Data supplied
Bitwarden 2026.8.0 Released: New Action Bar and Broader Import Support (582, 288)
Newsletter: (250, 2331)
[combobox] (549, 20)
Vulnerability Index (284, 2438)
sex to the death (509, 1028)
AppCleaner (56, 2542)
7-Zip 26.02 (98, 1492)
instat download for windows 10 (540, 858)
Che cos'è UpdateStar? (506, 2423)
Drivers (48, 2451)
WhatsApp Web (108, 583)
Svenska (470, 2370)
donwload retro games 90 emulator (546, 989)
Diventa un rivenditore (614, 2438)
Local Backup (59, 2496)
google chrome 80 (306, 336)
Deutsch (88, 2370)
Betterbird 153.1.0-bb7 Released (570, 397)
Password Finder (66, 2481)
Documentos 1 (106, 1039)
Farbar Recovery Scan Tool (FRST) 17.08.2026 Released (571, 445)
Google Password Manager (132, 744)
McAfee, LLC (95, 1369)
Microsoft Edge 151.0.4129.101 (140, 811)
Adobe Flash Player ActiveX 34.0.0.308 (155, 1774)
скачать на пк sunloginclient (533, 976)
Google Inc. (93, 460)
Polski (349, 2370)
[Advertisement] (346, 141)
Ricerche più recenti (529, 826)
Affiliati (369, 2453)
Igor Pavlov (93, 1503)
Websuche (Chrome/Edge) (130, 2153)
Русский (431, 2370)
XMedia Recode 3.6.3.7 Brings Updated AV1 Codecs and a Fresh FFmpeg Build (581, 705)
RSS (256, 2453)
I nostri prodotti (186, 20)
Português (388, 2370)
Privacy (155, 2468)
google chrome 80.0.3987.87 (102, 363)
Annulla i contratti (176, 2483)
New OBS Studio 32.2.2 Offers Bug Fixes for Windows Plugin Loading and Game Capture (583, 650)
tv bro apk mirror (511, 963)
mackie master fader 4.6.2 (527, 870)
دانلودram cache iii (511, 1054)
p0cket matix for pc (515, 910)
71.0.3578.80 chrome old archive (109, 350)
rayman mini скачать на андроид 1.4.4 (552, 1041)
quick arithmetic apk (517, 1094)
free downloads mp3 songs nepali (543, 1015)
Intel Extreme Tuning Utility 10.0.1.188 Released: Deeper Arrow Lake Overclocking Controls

The problem
Repeat every record exactly, so that nothing is lost or altered.

Response
Bitwarden 2026.8.0 Released: New Action Bar and Broader Import Support (582, 288)
Newsletter: (250, 2331)
[combobox] (549, 20)
Vulnerability Index (284, 2438)
sex to the death (509, 1028)
AppCleaner (56, 2542)
7-Zip 26.02 (98, 1492)
instat download for windows 10 (540, 858)
Che cos'è UpdateStar? (506, 2423)
Drivers (48, 2451)
WhatsApp Web (108, 583)
Svenska (470, 2370)
donwload retro games 90 emulator (546, 989)
Diventa un rivenditore (614, 2438)
Local Backup (59, 2496)
google chrome 80 (306, 336)
Deutsch (88, 2370)
Betterbird 153.1.0-bb7 Released (570, 397)
Password Finder (66, 2481)
Documentos 1 (106, 1039)
Farbar Recovery Scan Tool (FRST) 17.08.2026 Released (571, 445)
Google Password Manager (132, 744)
McAfee, LLC (95, 1369)
Microsoft Edge 151.0.4129.101 (140, 811)
Adobe Flash Player ActiveX 34.0.0.308 (155, 1774)
скачать на пк sunloginclient (533, 976)
Google Inc. (93, 460)
Polski (349, 2370)
[Advertisement] (346, 141)
Ricerche più recenti (529, 826)
Affiliati (369, 2453)
Igor Pavlov (93, 1503)
Websuche (Chrome/Edge) (130, 2153)
Русский (431, 2370)
XMedia Recode 3.6.3.7 Brings Updated AV1 Codecs and a Fresh FFmpeg Build (581, 705)
RSS (256, 2453)
I nostri prodotti (186, 20)
Português (388, 2370)
Privacy (155, 2468)
google chrome 80.0.3987.87 (102, 363)
Annulla i contratti (176, 2483)
New OBS Studio 32.2.2 Offers Bug Fixes for Windows Plugin Loading and Game Capture (583, 650)
tv bro apk mirror (511, 963)
mackie master fader 4.6.2 (527, 870)
دانلودram cache iii (511, 1054)
p0cket matix for pc (515, 910)
71.0.3578.80 chrome old archive (109, 350)
rayman mini скачать на андроид 1.4.4 (552, 1041)
quick arithmetic apk (517, 1094)
free downloads mp3 songs nepali (543, 1015)
Intel Extreme Tuning Utility 10.0.1.188 Released: Deeper Arrow Lake Overclocking Controls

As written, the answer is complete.